TASK TO CARRY OUT
Change "How do I perform" to "How can I" in the lines starting at the one containing "channel count cell?" and ending at the one containing "coord(271,610)". Return only those lines, with everything else left as is.

THE RECORDS
## begin

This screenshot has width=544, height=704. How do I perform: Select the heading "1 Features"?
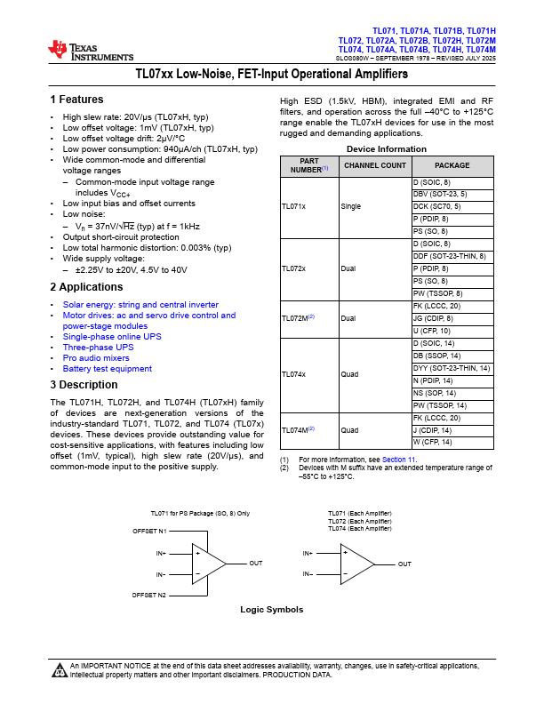coord(76,100)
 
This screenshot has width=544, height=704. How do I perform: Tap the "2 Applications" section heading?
coord(86,287)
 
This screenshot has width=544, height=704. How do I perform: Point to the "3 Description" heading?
coord(84,385)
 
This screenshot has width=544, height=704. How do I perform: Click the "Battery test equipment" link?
coord(107,368)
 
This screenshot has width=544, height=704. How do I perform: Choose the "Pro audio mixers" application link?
coord(95,357)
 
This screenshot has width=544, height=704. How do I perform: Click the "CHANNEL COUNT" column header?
coord(374,166)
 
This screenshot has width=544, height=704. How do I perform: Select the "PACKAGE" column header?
coord(452,166)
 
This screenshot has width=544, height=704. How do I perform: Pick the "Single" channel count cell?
coord(351,206)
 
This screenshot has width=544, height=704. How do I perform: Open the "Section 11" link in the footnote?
coord(398,459)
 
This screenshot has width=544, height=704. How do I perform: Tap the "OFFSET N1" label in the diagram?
coord(149,532)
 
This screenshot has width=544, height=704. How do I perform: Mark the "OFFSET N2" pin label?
coord(149,594)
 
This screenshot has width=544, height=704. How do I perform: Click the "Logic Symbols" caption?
coord(271,610)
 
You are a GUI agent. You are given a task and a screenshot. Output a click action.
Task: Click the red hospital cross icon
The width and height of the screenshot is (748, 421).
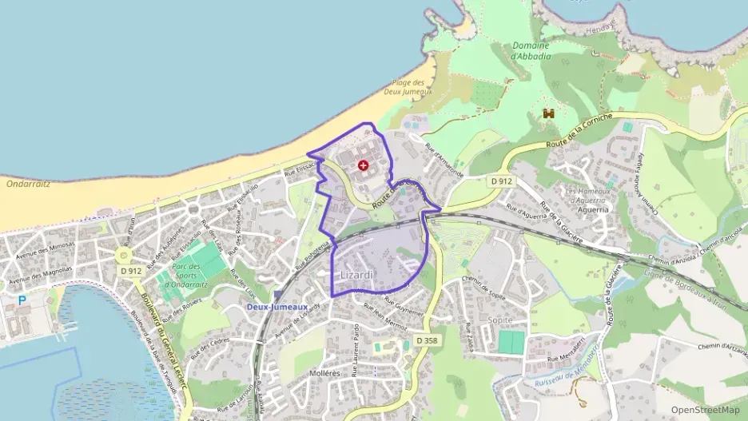pyautogui.click(x=364, y=165)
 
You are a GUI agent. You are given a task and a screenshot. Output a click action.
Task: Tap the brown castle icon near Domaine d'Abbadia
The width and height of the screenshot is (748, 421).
pyautogui.click(x=549, y=114)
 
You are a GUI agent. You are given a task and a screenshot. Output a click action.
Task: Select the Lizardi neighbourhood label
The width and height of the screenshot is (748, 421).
pyautogui.click(x=356, y=275)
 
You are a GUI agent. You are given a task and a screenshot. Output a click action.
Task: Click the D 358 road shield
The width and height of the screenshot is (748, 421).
pyautogui.click(x=427, y=340)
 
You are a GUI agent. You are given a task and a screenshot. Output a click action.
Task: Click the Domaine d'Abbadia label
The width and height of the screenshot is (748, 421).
pyautogui.click(x=531, y=51)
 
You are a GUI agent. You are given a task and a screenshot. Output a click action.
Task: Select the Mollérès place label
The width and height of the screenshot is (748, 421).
pyautogui.click(x=324, y=373)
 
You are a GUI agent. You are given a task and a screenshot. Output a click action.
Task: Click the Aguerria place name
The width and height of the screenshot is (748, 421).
pyautogui.click(x=592, y=209)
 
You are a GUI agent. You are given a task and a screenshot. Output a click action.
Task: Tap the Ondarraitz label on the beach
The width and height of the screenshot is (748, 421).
pyautogui.click(x=29, y=184)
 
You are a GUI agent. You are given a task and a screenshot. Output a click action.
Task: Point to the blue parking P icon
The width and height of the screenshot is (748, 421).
pyautogui.click(x=22, y=301)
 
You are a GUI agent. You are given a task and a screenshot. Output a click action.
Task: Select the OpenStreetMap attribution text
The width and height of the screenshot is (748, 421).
pyautogui.click(x=706, y=410)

## end

RESULT FOR THIS TASK
This screenshot has width=544, height=704. How can I: Pick the "Single" channel count cell?
coord(351,206)
 
This screenshot has width=544, height=704. How can I: Open the "Section 11" link in the footnote?
coord(398,459)
 
This screenshot has width=544, height=704. How can I: Tap the "OFFSET N1" label in the diagram?
coord(149,532)
 
This screenshot has width=544, height=704. How can I: Mark the "OFFSET N2" pin label?
coord(149,594)
 
This screenshot has width=544, height=704. How can I: Click the "Logic Symbols" caption?
coord(271,610)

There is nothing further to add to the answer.